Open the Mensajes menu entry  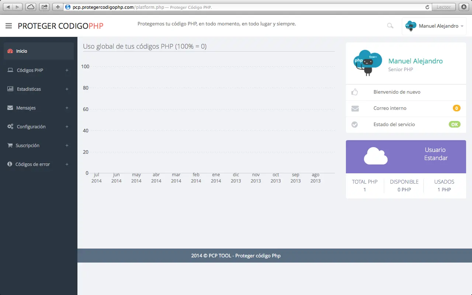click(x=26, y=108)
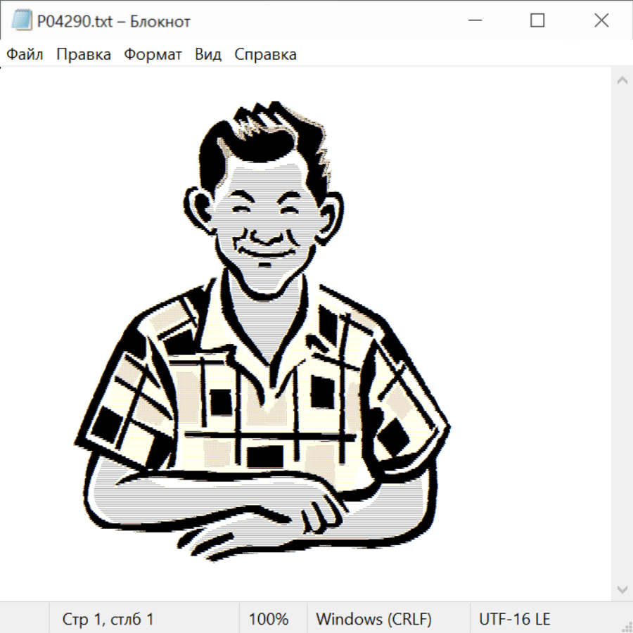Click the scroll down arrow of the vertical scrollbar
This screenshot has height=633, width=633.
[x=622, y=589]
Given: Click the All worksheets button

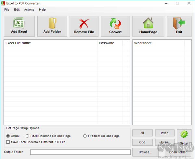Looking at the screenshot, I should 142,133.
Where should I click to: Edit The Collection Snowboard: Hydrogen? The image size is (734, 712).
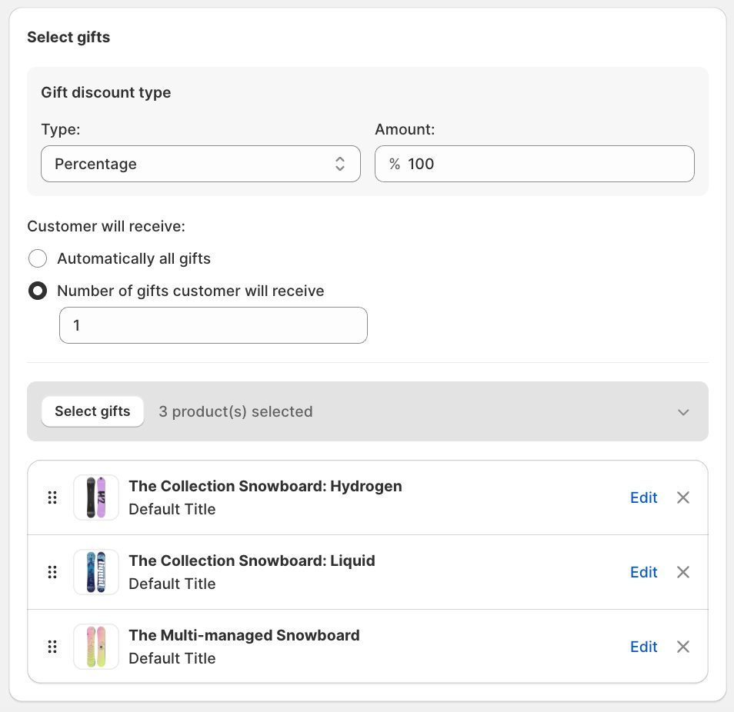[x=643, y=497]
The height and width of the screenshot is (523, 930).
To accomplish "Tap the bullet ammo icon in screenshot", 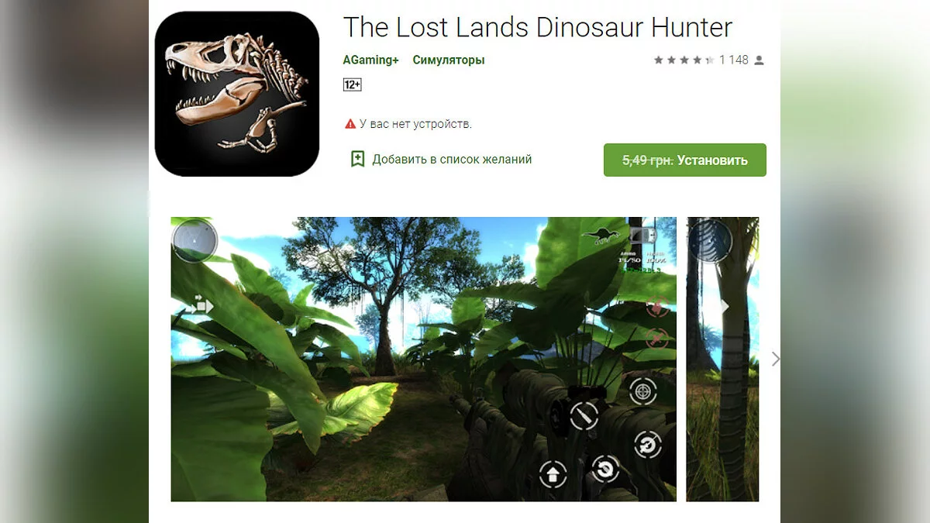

....

This task calls for the lines from the line holding "The height and" through the last line above, restated word for word with both ends included and the pictures dropped.

**Reply:**
The height and width of the screenshot is (523, 930).
To accomplish "Tap the bullet ammo icon in screenshot", 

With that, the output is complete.